**Directions for this task**
Please rewrite the data below as a Markdown table with the columns "No." and "Text," one numbered row per line, skipping blank lines.

**Record excerpts**
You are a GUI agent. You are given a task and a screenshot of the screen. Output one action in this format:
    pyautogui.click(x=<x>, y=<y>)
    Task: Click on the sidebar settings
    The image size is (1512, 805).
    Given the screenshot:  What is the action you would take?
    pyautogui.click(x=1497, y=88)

**Solution for this task**
| No. | Text |
|---|---|
| 1 | You are a GUI agent. You are given a task and a screenshot of the screen. Output one action in this format: |
| 2 |     pyautogui.click(x=<x>, y=<y>) |
| 3 |     Task: Click on the sidebar settings |
| 4 |     The image size is (1512, 805). |
| 5 |     Given the screenshot:  What is the action you would take? |
| 6 |     pyautogui.click(x=1497, y=88) |